Selâm çıraklarım, nasılsınız?
Birlikte yol aldığımız sürece benden iyisi yok:D
Hadi bakalım, yıldızı patlatın satır aralarına yorumlar bırakın:D
Telli'nin Anlatımıyla
Ciyaklayan kapı zilini duyunca ben panikle dış kapıya yöneldim. Bu arada annem de mutfak kapısında belirdi.
"Eyvah, baban uyanacak," dedi eliyle ağzını kapatarak.
"Geldim, geldim!" deyip ciyaklayarak çalan kapı zilinin aksine kapıyı usulca açtım.

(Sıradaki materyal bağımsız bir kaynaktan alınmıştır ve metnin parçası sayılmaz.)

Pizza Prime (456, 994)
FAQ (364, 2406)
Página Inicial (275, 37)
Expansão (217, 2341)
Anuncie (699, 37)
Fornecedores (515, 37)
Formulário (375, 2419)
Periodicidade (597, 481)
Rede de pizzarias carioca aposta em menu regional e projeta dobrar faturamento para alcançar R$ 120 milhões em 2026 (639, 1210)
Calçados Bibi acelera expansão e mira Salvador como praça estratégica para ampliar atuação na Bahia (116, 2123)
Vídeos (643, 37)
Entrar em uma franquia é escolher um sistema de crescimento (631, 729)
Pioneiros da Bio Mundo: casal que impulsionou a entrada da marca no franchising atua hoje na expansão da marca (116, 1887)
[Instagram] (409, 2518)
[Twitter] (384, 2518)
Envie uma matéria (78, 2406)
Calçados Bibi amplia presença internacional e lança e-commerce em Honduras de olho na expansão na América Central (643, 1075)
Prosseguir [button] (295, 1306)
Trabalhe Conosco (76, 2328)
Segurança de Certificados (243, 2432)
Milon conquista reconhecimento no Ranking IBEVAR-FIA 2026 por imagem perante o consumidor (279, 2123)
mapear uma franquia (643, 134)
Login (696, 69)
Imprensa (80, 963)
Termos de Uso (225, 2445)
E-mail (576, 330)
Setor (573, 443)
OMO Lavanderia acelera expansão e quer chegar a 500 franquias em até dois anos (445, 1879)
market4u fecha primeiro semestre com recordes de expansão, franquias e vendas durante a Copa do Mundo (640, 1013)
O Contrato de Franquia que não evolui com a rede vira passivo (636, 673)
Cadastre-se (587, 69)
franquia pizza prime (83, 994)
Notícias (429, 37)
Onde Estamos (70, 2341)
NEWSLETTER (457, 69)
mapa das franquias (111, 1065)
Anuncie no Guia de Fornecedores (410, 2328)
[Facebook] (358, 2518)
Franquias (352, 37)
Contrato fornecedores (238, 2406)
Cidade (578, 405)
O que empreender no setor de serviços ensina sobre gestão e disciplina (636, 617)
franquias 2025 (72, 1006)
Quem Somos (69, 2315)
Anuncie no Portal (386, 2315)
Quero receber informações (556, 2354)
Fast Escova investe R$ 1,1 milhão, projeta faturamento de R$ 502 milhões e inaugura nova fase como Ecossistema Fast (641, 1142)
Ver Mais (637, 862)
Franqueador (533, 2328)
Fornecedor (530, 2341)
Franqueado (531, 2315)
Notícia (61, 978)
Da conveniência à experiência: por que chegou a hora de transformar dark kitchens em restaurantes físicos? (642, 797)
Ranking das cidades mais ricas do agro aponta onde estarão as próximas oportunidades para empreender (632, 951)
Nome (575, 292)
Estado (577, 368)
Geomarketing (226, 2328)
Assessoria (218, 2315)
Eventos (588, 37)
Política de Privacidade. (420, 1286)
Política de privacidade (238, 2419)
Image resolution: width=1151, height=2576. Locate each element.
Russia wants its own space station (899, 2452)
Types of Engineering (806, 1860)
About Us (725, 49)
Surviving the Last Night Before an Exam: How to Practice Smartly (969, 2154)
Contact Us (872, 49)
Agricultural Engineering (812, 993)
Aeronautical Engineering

"Kız yavaş ol arkandan kovalayan mı var?" dedim elini hiç kaldırmadan kapı zili üzerinde basılı tutan Şule'ye
Şule, şaşkınca eline baktı. "Ay ben elimi zilin üzerinde unutmuşum. Canım, kusura bakma ya!"
"Kusur değil de babam uyuyor. Bugün gece çıktı taksiye ondan panikledim. Biliyorsun uykusunu almadan uyanırsa çok huzursuz oluyor."
Şule'yi evin içine buyur edip tam yönümü salona doğru dönmüştüm ki, babamın çoktan uyanıp yatak odasının kapı pervazına yaslanıp bizi bir kaşık suda boğacakmış gibi baktığını gördüm. Şule ile ben tırsak adımlarla salona doğru yürürken babam, "Nereye?" diye sordu imalı bir ses tonuyla.
Ben, "Şey!" dedim.
Şule'de beni taklit ediyormuş gibi "Şey" diyerek hafifçe yutkunduktan sonra:
"Sami amca, ben dalgınlıkla peş peşe basmışım kapının ziline. Uyuduğunu bilmiyordum. Uyandırdığım için özür dilerim!" Özür dilerken mümkün mertebe babamın yüzüne bakmamaya gayret ediyordu.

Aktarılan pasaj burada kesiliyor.